Is wijn een te zure drank?

Meten van de zuurgraad

De zuurgraad van een drank wordt uitgedrukt in pH-waarden, wat relatief abstract en theoretisch is. In feite is de pH een schaal die van 0 tot 14 gaat en dient om de zuurgraad van een milieu aan te geven. Een pH7, zoals deze van water, komt overeen met een neutraal milieu. Hoe zuurder een milieu, hoe lager de pH-waarde. Hoe meer ‘basisch’ een milieu is, hoe hoger de pH-waarde.

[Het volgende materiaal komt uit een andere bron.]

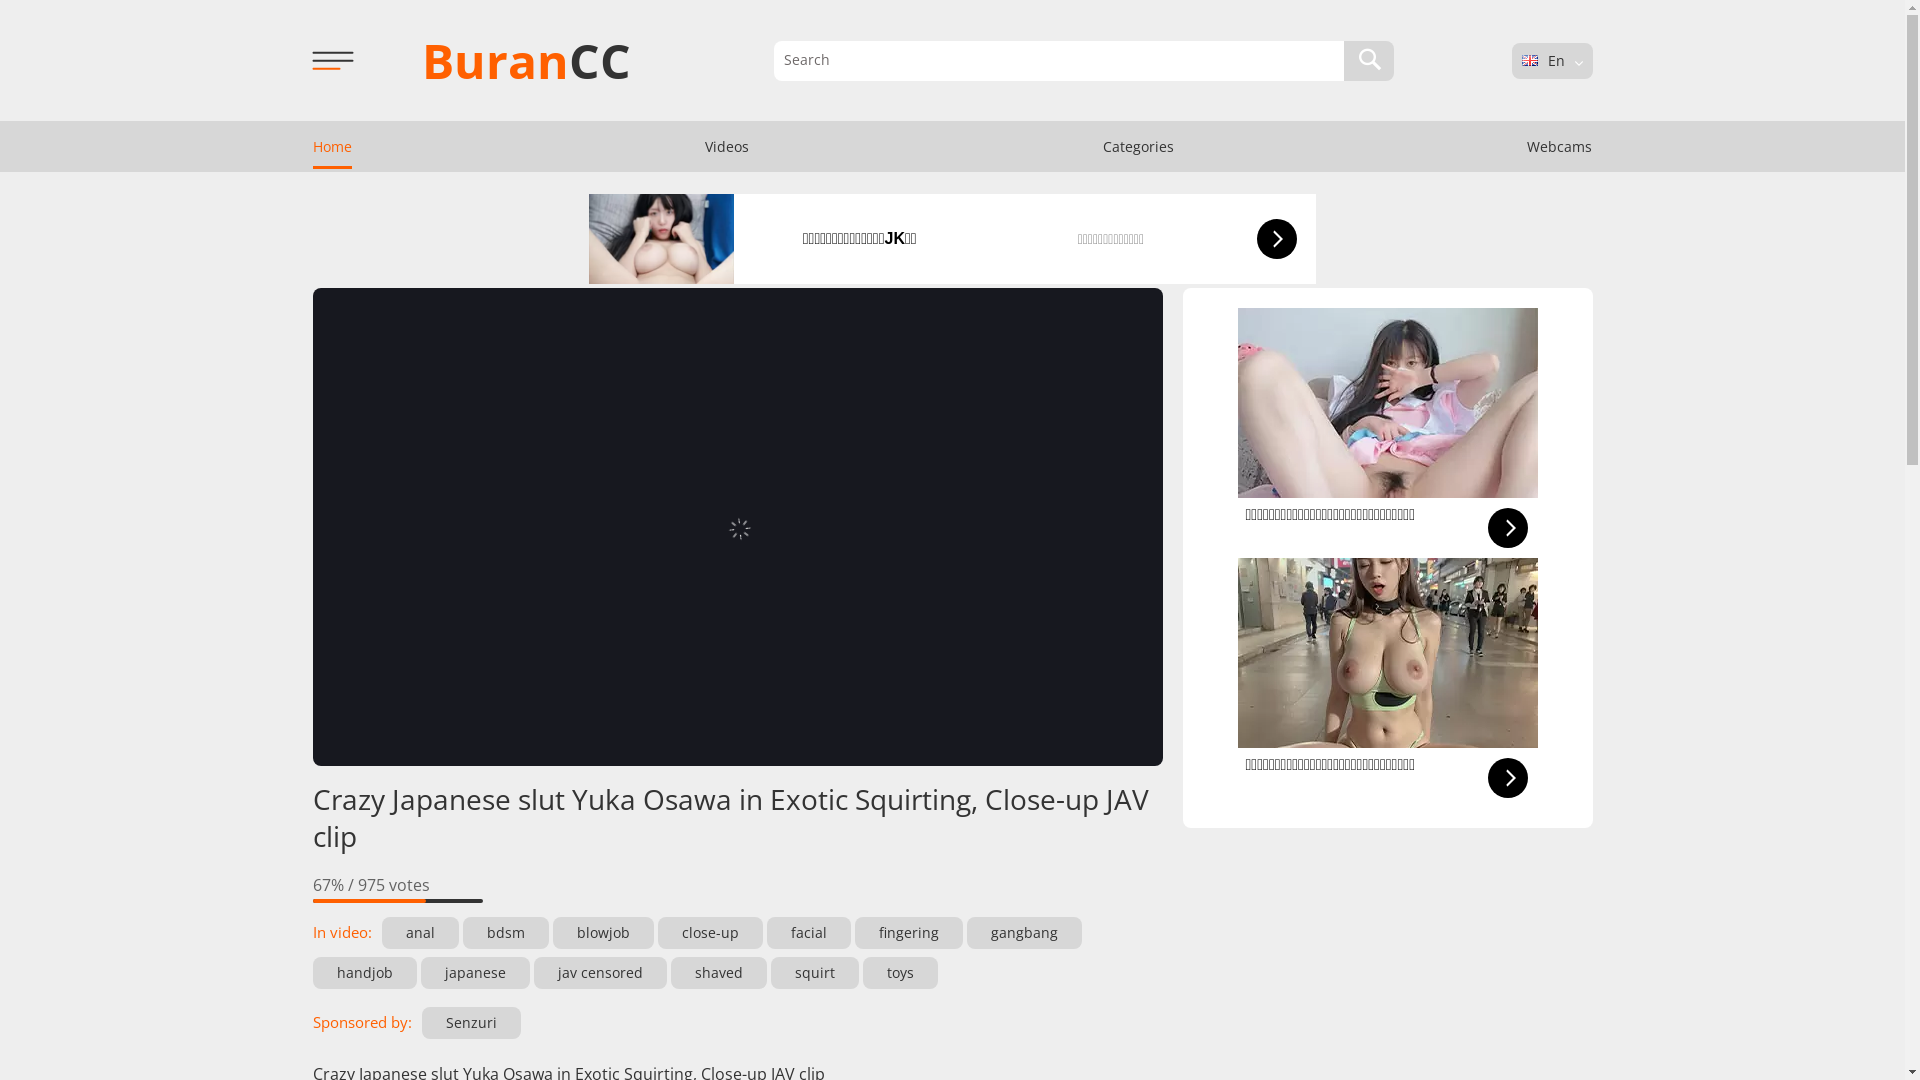  I want to click on 'BuranCC', so click(526, 59).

Als we rekening houden met de zuren die druiven voortbrengen (voornamelijk wijnsteenzuur dat beschouwd wordt als een sterke zuur) komen we uit bij een pH-waarde van 2,8 tot 4. Maar daarmee is wijn nog niet de zuurste courante drank: cola zit rond een pH van 2,5 en simpel fruitsap rond de 3,5.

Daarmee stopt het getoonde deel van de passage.